Inoltre, la cartografia in generale è un metodo di appropriazione del territorio. Ed oggi sicuramente abbiamo bisogno di strumenti che ci aiutino a capire il territorio, e a gestire in maniera partecipata le situazioni critiche.
Nel fare questo con un metodo collaborativo, la cartografia digitale permette di utilizzare il minimo delle risorse e ottenere dei risultati in maniera rapida ed efficiente. Si tratta di un movimento dal basso verso l’alto. Tutto ha inizio dalle comunità locali, con associazioni o gruppi informali. Però poi è necessario sempre collegare ogni sforzo alle autorità pubbliche. Per far sì che i decision maker o stakeholders abbiano i mezzi per prendere decisioni di più ampia visione, grazie ad accurate mappature.
Da notare una cosa innovativa che sta accadendo in questo periodo: l’adozione nei Paesi cosiddetti sviluppati, di metodi e risorse, che prima si utilizzavano solo nel contesto dell’aiuto internazionale.
Finalmente ci siamo resi conto che ci sono problemi anche nei Paesi Sviluppati.
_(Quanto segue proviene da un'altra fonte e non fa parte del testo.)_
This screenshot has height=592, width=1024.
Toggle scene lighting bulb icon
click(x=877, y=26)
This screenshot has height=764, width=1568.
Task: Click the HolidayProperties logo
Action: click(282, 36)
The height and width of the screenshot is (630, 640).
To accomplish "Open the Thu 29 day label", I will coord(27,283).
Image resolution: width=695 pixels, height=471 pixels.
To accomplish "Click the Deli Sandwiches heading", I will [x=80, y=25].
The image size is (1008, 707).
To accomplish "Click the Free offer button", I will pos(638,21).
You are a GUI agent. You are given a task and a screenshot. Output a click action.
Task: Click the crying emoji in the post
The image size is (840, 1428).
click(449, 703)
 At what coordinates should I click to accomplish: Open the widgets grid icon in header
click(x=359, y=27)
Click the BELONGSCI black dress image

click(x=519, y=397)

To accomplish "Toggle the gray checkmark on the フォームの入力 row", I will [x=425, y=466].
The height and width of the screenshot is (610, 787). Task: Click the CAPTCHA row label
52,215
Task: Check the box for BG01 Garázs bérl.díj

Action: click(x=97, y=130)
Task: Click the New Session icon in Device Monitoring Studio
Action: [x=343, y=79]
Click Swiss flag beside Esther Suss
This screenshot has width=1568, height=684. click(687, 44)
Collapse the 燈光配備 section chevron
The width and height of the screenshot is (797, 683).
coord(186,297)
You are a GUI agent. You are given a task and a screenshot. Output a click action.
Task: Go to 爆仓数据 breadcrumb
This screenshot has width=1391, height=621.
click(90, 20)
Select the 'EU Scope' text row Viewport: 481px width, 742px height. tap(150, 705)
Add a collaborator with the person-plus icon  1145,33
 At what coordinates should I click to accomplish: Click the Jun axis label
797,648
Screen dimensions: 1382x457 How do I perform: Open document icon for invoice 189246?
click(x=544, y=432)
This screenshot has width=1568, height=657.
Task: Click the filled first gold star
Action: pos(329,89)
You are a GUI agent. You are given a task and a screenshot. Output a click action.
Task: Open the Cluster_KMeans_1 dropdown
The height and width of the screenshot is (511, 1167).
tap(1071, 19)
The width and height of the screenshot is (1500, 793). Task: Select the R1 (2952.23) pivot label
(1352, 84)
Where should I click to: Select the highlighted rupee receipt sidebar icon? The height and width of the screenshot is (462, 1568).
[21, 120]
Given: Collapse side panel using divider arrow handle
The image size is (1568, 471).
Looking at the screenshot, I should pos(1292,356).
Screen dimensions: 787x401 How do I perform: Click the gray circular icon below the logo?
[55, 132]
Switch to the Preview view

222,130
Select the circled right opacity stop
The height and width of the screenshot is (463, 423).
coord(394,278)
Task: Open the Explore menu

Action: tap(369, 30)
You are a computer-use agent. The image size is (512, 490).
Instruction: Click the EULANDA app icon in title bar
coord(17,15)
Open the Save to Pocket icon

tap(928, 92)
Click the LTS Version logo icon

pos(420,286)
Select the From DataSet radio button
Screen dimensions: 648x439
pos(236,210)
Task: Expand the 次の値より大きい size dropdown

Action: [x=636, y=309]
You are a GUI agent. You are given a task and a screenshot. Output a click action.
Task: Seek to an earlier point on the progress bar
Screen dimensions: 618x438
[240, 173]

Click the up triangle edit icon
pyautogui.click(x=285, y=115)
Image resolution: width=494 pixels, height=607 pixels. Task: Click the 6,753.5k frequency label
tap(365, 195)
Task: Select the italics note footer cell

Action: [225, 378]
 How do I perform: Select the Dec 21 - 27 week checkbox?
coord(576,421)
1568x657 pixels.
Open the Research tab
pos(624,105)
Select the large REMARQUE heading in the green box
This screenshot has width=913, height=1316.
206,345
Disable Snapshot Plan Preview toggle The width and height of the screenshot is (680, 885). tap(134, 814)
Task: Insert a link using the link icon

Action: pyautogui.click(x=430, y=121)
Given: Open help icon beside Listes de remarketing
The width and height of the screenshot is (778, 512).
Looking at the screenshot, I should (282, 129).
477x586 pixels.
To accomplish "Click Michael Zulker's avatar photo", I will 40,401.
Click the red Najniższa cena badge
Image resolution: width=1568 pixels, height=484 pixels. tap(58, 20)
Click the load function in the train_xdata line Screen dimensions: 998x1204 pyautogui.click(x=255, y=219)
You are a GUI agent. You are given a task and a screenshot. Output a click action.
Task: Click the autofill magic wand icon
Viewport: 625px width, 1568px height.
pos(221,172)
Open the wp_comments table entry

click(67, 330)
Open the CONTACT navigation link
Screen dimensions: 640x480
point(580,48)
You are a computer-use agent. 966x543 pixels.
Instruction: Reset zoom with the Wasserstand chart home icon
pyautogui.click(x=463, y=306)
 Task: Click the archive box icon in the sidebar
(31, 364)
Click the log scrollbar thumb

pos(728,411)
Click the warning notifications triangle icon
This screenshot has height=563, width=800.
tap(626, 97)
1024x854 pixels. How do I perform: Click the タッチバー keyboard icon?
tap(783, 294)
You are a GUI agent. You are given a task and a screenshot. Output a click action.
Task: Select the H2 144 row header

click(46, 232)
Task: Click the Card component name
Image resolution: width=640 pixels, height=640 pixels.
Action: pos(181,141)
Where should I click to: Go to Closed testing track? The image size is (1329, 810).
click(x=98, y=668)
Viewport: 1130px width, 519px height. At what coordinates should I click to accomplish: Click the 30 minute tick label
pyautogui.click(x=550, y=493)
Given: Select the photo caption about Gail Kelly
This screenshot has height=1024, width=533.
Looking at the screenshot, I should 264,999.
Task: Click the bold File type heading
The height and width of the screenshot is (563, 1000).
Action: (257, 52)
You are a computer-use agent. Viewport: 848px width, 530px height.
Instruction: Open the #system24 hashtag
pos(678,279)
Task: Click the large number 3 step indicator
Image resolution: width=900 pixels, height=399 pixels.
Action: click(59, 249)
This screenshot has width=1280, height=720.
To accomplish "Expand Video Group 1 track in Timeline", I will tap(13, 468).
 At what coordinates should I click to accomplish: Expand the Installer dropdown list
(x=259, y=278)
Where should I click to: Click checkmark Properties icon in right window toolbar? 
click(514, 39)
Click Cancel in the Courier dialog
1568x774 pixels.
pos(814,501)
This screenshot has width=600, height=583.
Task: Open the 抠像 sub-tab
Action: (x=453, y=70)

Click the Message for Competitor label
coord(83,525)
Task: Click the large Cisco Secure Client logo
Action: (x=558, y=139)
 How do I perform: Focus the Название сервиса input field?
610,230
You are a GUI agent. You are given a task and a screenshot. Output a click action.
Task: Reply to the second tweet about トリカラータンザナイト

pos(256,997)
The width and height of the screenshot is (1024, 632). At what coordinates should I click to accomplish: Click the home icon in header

Al cui interno esistono tante piccole comunità con poche risorse, ma che giustamente vogliono avere voce in capitolo nelle scelte del loro territorio.
In Somaliland, come a Gaeta o a Pomezia, la comunità locale vuole avere il controllo delle mappe, per avere dati e strumenti che le permettano di incidere sulla propria realtà.